◆ Work required ◆
Starting at the top of the records, output every line through the one that contains "Click the Garmin", keeping each exactly as it appears.

--- Records shown Enclosed Below ---

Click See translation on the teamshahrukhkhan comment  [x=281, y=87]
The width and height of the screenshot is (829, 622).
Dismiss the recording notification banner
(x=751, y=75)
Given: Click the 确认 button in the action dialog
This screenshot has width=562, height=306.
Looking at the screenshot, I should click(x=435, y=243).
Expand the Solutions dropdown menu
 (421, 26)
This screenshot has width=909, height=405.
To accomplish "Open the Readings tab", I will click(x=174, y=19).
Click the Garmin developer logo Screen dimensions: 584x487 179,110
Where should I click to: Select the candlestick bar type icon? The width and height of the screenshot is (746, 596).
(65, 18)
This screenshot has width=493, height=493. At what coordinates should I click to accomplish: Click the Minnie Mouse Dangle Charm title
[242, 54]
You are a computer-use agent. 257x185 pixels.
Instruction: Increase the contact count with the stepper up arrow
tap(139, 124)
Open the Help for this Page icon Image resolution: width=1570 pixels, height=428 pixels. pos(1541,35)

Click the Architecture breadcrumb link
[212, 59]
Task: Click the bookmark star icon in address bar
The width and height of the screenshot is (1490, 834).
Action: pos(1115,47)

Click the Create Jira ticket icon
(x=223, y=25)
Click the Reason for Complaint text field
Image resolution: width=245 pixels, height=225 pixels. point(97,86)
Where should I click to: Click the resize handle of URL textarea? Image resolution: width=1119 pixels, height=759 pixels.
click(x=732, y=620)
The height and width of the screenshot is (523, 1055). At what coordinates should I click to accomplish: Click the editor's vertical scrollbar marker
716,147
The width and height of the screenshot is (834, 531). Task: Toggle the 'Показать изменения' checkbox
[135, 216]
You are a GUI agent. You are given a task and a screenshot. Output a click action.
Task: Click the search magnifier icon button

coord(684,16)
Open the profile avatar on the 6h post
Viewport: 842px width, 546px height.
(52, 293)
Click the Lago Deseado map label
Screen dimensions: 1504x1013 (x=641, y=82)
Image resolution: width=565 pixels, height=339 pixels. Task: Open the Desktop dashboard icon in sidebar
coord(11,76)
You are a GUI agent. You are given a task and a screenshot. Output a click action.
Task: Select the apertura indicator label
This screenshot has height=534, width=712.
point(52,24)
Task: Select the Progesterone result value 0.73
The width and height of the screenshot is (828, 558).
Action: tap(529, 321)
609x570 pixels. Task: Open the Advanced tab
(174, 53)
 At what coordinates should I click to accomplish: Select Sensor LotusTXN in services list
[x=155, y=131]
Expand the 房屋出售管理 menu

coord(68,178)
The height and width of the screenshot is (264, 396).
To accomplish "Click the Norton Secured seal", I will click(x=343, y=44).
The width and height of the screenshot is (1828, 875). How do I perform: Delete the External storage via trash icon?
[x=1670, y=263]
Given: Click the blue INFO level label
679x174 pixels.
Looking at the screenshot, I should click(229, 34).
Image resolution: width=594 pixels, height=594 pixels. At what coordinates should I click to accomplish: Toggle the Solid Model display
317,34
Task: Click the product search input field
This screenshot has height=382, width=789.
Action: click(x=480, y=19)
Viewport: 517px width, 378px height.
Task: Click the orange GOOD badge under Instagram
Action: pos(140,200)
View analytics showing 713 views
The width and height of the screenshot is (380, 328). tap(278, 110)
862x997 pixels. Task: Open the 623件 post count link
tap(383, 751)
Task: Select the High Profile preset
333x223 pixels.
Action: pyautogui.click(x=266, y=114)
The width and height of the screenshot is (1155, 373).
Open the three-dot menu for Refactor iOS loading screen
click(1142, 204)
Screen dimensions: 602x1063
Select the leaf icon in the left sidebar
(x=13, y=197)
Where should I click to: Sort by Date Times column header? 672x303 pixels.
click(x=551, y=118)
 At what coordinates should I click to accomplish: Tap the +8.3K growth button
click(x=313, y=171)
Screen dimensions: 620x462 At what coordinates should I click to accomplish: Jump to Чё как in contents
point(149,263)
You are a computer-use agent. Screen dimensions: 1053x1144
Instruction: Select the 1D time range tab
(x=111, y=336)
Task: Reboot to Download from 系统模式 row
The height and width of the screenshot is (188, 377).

--- End of Enclosed Records shown ---

◆ Answer to this problem ◆
Click See translation on the teamshahrukhkhan comment  [x=281, y=87]
The width and height of the screenshot is (829, 622).
Dismiss the recording notification banner
(x=751, y=75)
Given: Click the 确认 button in the action dialog
This screenshot has width=562, height=306.
Looking at the screenshot, I should click(x=435, y=243).
Expand the Solutions dropdown menu
 (421, 26)
This screenshot has width=909, height=405.
To accomplish "Open the Readings tab", I will click(x=174, y=19).
Click the Garmin developer logo Screen dimensions: 584x487 179,110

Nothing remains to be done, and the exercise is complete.